Whether they realise it or not, many have benefitted from his practical abilities grounded in a former occupation as an accountant. He did much incisive committee work for the Irish Writers’ Union and Irish Writers’ Centre, and for Aosdána.
He cared passionately for the disadvantaged and neglected, for those who gave of themselves without stint, as he did, and for authentic genius. Beckett, Holub and Celan were among those few whom he revered, and a radio programme on Japanese poetry was a model of its kind. Outside literature, he loved painting and graphics, although again he was choosy. He had a high regard for the integrity of craftworkers, and the work of his wife Frances, a noted ceramicist, was a source of particular pride.

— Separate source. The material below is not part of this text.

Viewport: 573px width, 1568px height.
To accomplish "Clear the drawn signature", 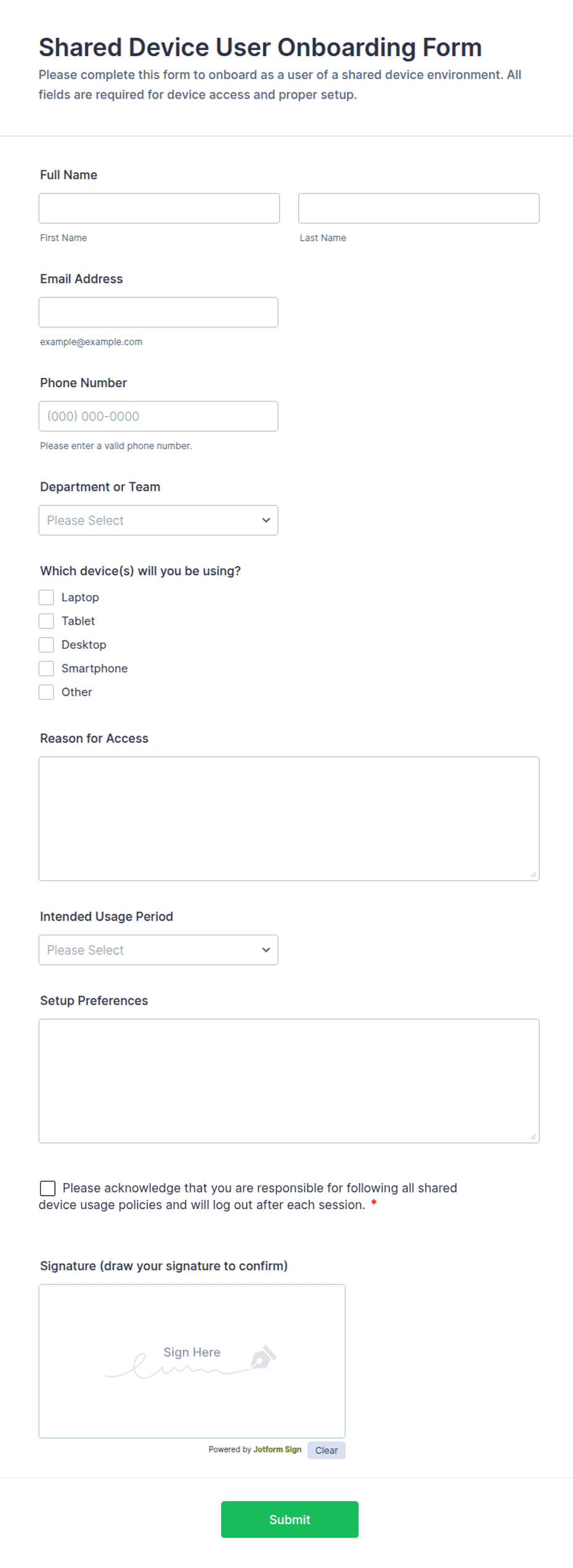I will 327,1450.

As for his own vocation, he was that provocative, lonely, and astringent voice so necessary for the health of poetry, producing a small but distinctive and original corpus. As such, he was classically neglected, although there was the occasional perceptive review from as far away as New Zealand, and one or two such in Ireland. Michael O’Loughlin noted in Books Ireland: "In his successful attempts at grafting an imported poetic technology on to a native temperament, Conleth O’Connor has managed to produce one of the most interesting and resonant bodies of work in the last decade."
His recurring trinity of birth, sex and death harboured the banality of suburbia, the wildly funny, and the bizarre, as the title of his last book, A Corpse Auditions Its Mourners, suggests.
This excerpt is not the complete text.